THREE YEARS IN CHICAGO

The name of my site is the name of my system. Every place in and around Chicago exists at one specific time only. In this neighborhood, it is always October; in this town, it is always July.

In the map below, pink is summer, orange is autumn, blue is winter, and green is spring. Lighter shades are earlier in the season, darker colors are later. Just zoom and click anywhere in the shaded area to see what month or season is assigned:

Time flows from east to west across the map, so months and seasons run north and south in long, narrow strips, separated by major vertical streets. In other words, there is a formula by which longitude, or the distance from State Street, corresponds to a particular time of year. Three repetitions of the four seasons proceed in their proper sequence: from early summer in the Indiana Dunes, through the city proper (which experiences every season at least once), to late spring on the far bank of the Fox River. These twelve seasons add up to THREE YEARS IN CHICAGO. I'm always out walking to investigate them, and I made this site to share my pictures, so you too can experience my twisted alternate reality (or more accurately, my sub-set of reality).

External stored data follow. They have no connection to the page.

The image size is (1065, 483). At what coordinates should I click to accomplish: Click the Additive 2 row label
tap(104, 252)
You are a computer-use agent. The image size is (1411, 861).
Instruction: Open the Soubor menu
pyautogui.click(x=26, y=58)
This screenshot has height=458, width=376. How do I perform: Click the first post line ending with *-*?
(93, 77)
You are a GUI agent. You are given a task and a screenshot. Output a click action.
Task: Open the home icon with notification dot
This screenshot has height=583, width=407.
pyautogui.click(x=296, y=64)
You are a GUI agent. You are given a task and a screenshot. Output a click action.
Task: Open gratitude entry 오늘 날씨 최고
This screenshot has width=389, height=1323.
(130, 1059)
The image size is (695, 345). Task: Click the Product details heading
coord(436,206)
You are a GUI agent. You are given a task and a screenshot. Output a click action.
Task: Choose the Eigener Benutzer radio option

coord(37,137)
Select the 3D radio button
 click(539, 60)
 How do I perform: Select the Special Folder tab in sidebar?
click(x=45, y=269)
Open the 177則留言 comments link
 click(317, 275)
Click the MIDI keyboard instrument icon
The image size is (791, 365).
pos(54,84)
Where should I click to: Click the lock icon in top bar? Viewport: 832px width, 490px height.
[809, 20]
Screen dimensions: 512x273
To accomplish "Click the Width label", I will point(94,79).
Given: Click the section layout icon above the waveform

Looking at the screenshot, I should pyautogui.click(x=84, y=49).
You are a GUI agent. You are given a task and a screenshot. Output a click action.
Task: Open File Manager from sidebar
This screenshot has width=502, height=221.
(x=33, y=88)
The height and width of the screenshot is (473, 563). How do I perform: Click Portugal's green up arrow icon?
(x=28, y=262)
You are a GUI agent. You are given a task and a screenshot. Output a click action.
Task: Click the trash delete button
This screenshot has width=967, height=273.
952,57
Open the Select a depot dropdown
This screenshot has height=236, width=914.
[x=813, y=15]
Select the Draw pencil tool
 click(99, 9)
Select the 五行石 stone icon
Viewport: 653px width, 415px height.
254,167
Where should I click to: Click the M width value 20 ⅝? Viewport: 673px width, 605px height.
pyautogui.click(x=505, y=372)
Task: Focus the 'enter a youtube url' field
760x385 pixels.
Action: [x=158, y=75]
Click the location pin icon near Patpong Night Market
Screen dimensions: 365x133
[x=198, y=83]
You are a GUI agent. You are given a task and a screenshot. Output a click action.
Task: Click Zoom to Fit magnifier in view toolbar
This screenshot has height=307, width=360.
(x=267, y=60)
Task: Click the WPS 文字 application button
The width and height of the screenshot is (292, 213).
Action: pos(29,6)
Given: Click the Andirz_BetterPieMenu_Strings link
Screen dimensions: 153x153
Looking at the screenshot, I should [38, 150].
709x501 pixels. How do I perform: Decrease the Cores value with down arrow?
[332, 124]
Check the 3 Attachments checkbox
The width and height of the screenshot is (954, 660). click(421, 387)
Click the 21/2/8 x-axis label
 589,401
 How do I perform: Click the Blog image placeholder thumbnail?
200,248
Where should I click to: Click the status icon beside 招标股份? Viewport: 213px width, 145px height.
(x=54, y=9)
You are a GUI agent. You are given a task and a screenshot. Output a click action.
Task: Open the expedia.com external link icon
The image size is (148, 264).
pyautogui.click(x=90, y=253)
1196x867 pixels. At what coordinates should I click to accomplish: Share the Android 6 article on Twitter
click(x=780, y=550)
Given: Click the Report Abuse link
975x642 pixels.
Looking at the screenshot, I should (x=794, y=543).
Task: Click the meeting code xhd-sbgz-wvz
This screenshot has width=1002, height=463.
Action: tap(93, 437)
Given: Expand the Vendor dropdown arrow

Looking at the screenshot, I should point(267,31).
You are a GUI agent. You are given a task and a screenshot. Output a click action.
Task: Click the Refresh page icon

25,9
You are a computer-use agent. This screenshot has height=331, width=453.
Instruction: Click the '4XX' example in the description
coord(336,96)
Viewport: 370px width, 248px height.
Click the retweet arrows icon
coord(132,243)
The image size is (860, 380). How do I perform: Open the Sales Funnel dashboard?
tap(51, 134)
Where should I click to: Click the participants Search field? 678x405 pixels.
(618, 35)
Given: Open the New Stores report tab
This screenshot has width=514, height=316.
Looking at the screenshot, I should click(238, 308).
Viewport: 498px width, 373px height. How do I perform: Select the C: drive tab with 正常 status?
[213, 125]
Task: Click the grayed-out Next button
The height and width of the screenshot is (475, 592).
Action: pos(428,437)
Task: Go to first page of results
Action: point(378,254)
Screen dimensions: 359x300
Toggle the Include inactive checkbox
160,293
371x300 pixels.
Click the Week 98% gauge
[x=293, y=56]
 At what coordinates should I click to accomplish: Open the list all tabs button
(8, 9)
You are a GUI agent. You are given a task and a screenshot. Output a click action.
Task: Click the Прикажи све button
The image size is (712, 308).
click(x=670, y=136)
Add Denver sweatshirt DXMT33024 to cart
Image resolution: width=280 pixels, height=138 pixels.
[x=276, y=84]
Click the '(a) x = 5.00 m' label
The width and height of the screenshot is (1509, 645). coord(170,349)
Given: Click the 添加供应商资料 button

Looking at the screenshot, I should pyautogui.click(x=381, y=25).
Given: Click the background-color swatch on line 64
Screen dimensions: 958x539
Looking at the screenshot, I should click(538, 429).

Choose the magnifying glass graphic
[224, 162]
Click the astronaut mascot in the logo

Are you visiting on a tiny screen today?

If so, I hope you'll come back on a larger one later, since my photo journal may be hard for you to view! (It uses advanced 1980s "frame" technology.) This is the main attraction of my site, containing about 27,000 of my seasonally-appropriate pictures from all over Chicagoland, carefully sorted by location. But you're also invited to continue reading down this page for further information about my system. And I sorted the best pictures into a series of mobile-friendly essays. You can start from the first one here.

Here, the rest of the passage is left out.